Вслед за своим предшественником — автором «Левши» Саша Черный любит до чрезвычайности вставить затейливое словечко, относящееся к так называемой «народной этимологии»: Антигной, к примеру, или денатуральный спирт, живорезная палата, портманетка, чиркуль, вертисмент… Впрочем, такого рода слово-творчество — лишь частность, одно из украшений самобытного письма «Солдатских сказок». Главнейшее достоинство — это исключительный такт и редкое чувство меры, с каким используется в сказках простонародная молвь. Ведь ничего не стоит скатиться в этакую прянично-сусальную завитушечность. Но нет: словесный ряд «Солдатских сказок» ровен, как частокол. Ни одно фальшивое слово (типа «анадысь» или «инда») «не выпрет из общего лада».

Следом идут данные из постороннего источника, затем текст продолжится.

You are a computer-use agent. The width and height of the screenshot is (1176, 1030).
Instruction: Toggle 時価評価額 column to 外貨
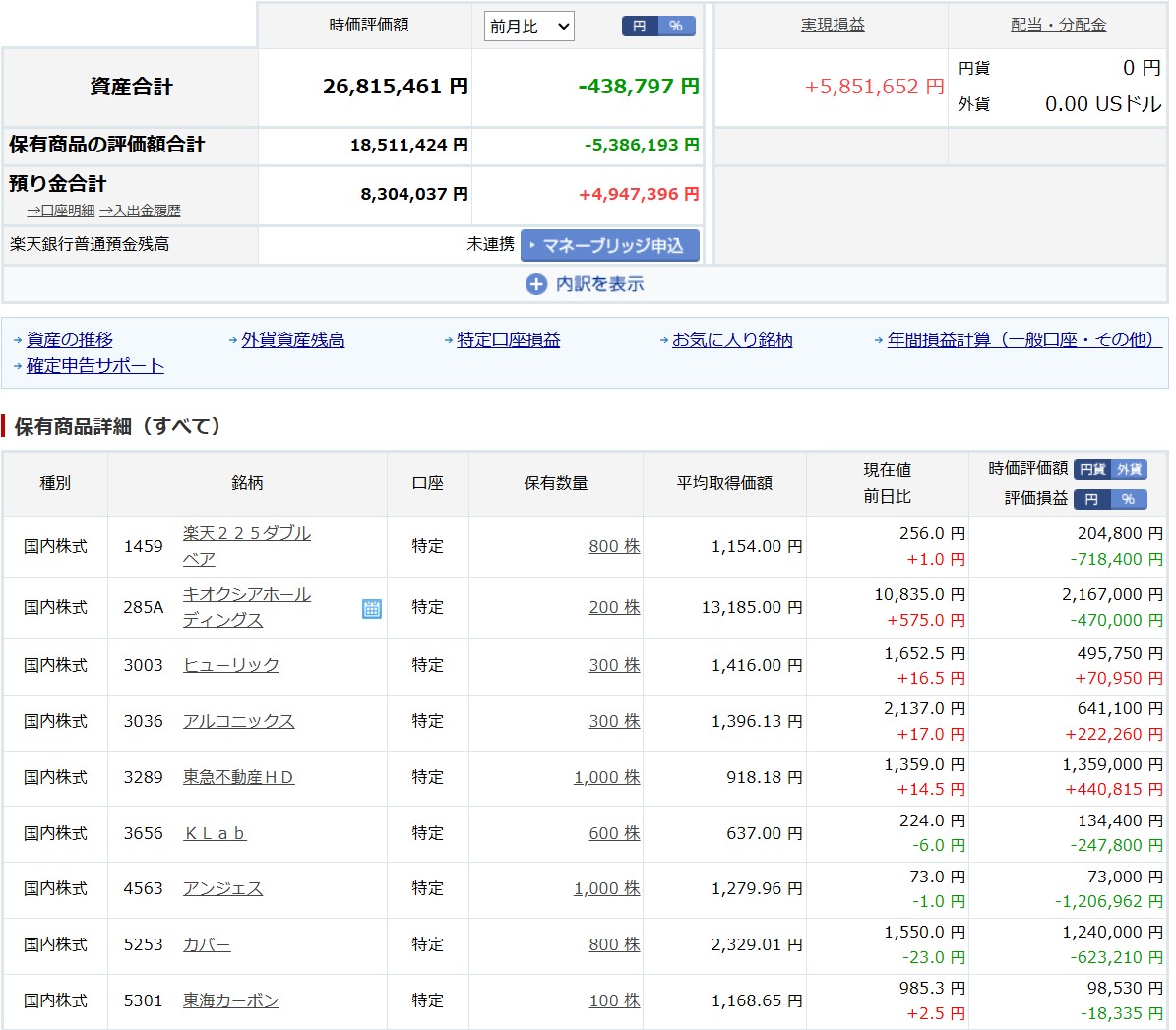pyautogui.click(x=1129, y=470)
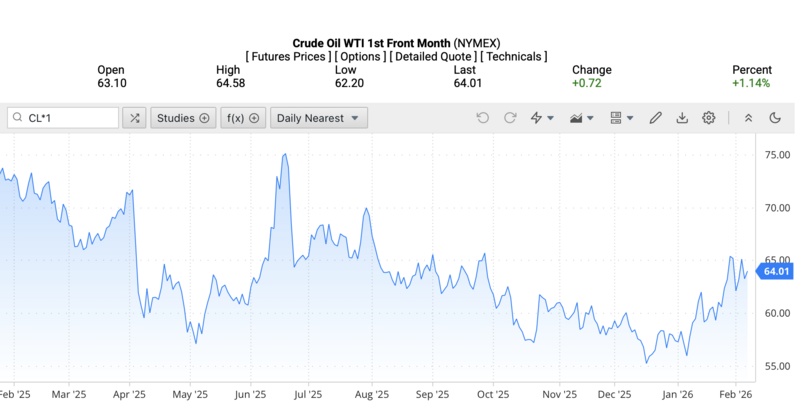Screen dimensions: 800x402
Task: Download the chart image
Action: (682, 118)
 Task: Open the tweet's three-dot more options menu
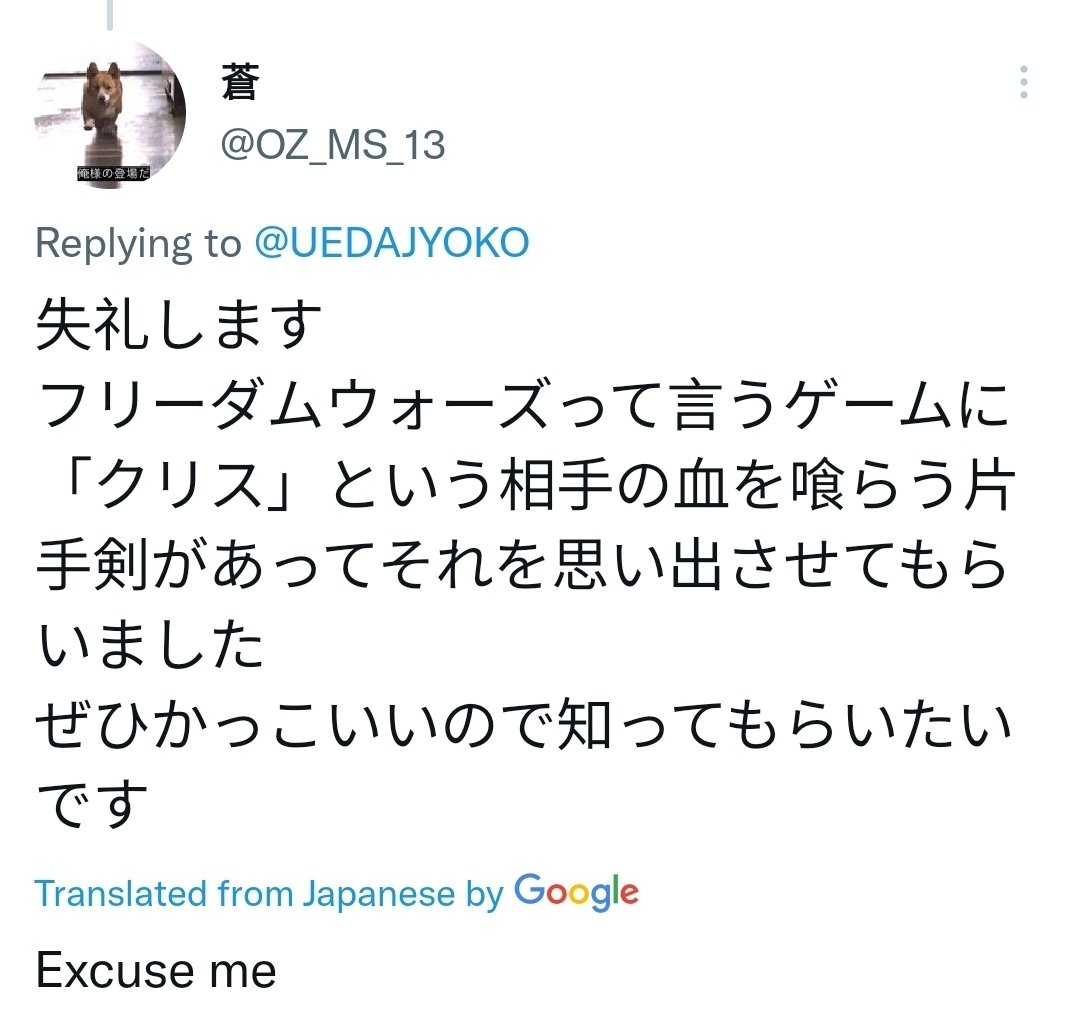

Язык солдатских сказок бесконечно прихотлив, сочен, залихватски-шаловлив. То зачастит раешником, то рассыплется дробью поговорок, да таких, что ни в одном словаре не сыщешь. Здесь не хватит места, дабы продемонстрировать все потешные и фасонистые речения, коими уснащена речь рассказчика и персонажей. Не лишне заметить, что говор их отнюдь не калька с традиционного языка русских сказок. В нем явственно ощутим привкус современности. Солдат в изображении Саши Черного «не вахлак» какой-нибудь. Коли надо, может «умственное разъяснение по всей форме сделать». Почему, положим, музыканты ремешками не затягиваются? Есть для этого свои резоны: «…и форс не допущает, и для легкости воздуха в подтяжках способнее: ежели брюхо поперек круто перетянешь, долгого дыхания тебе, особливо на ходу, не хватит. Обязательно себя в штанах, как в футляре, содержать надо, чтобы правильная перегонка нот из грудей в повздошную скважину шла». Вишь, как витиевато все разобъяснил! Видать, не только всю армейскую премудрость превзошел, но и у господ кой-чего перенял. «Грубый казарменный дух вентилируется писарской словесностью». А купеческий сын Петр Еремеев, «напяливая вместо портянок штатские носки», изъясняется следующим образом: «Хочь и не видно, а все же деликатность и внутри оказывает». Или вот как аттестует денщик барыниного мопса Кушку: «Голландской работы собачка простого молока не трескает». За всем этим смешением стилей, высокого и низкого, таится добродушная усмешка автора. И еще: при желании можно уловить присутствующую в латентной форме тонкую издевку и чувство превосходства простого люда над господами и властителями.